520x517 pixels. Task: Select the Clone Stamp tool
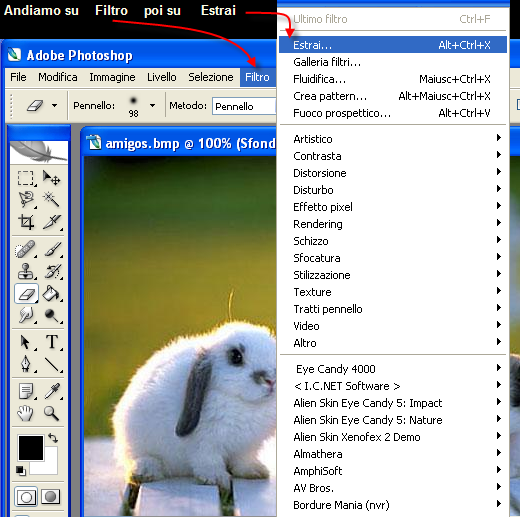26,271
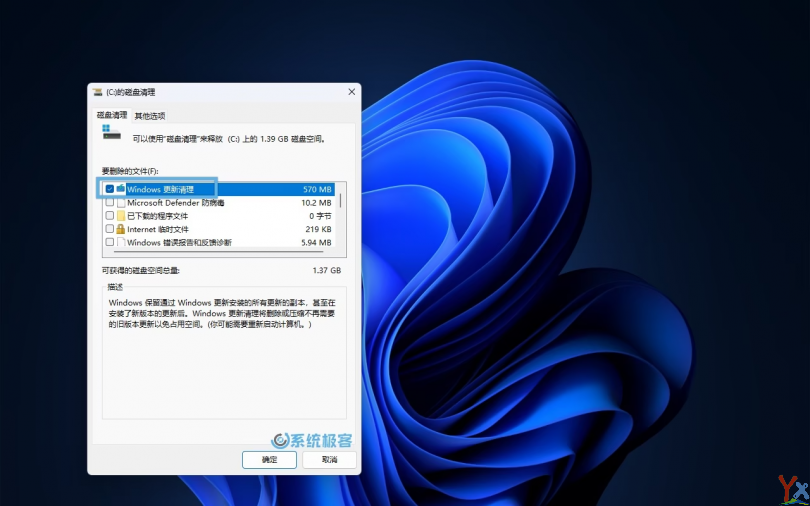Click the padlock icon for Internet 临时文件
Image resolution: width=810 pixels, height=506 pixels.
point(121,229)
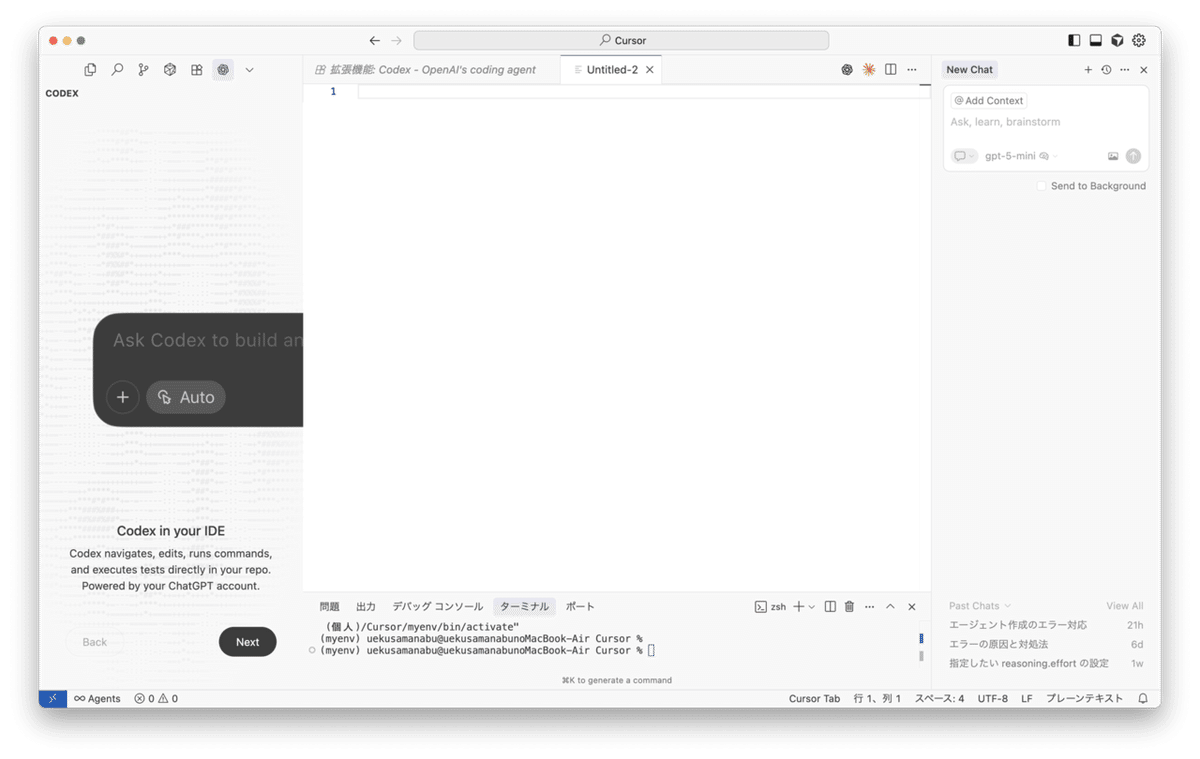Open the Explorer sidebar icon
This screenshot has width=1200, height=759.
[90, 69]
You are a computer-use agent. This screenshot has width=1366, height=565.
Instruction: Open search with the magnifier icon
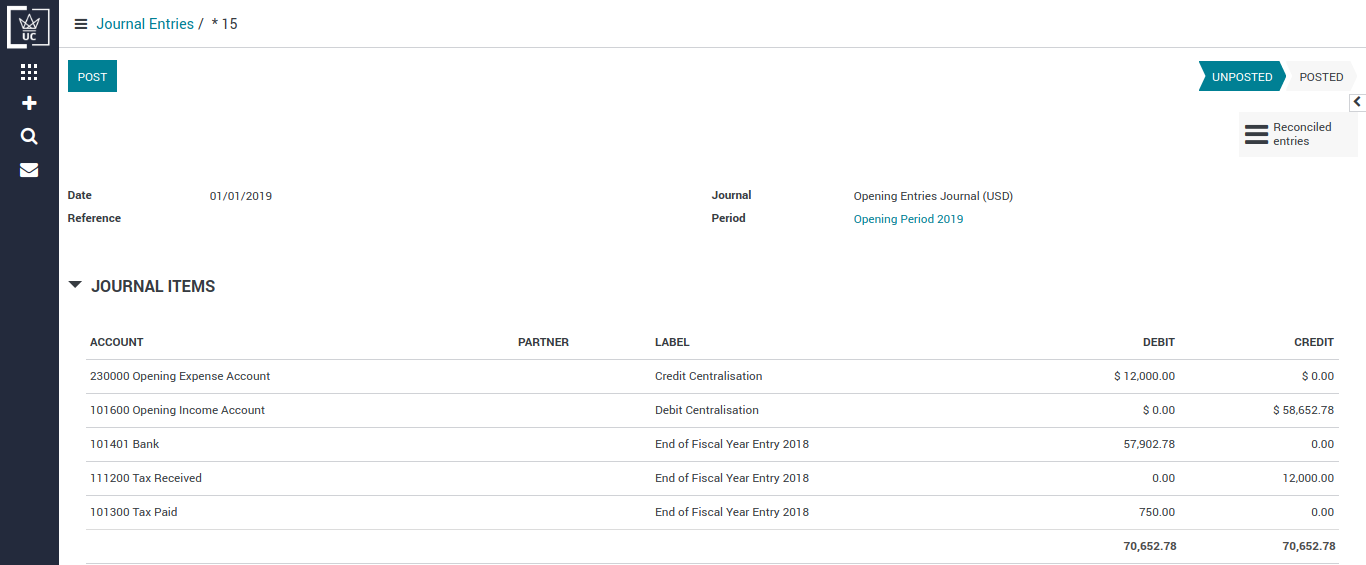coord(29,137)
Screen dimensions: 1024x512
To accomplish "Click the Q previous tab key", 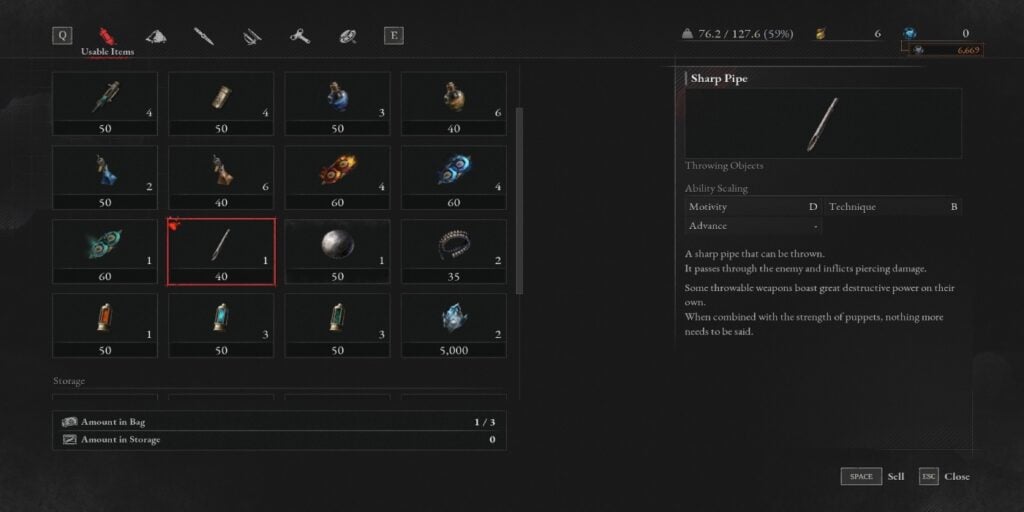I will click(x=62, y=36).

..........

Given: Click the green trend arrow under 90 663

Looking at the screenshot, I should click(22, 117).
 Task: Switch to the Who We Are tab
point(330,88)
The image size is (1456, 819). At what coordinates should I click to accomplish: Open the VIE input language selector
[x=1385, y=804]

..........

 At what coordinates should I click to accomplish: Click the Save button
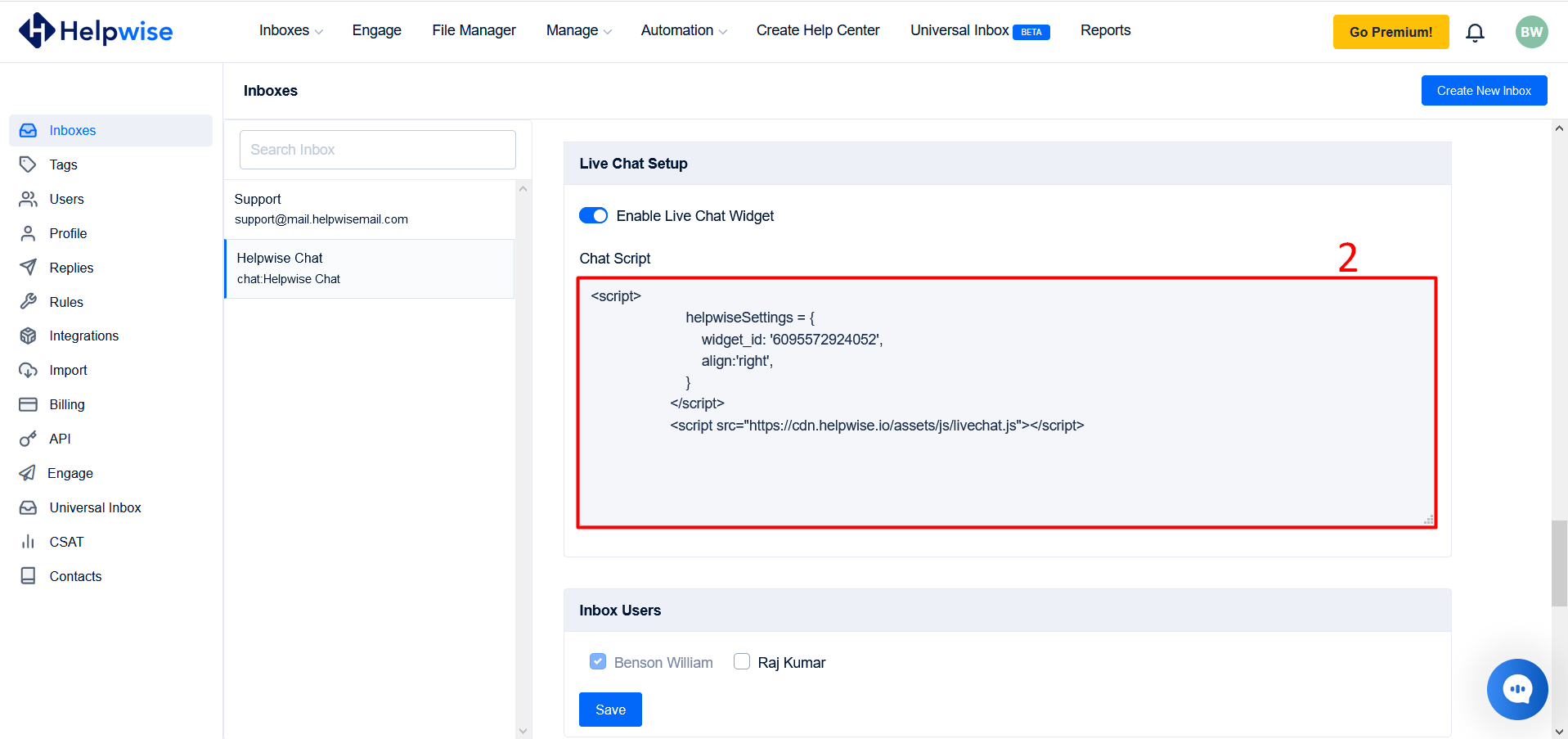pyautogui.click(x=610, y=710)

..........

### Instructions to follow
Can you rewrite the lines from the one containing "Given: Click the" down to the one containing "[x=1385, y=804]", with "selector" replaced by "menu" and nothing else changed?

### Finished task
Given: Click the green trend arrow under 90 663

Looking at the screenshot, I should click(22, 117).
 Task: Switch to the Who We Are tab
point(330,88)
The image size is (1456, 819). At what coordinates should I click to accomplish: Open the VIE input language menu
[x=1385, y=804]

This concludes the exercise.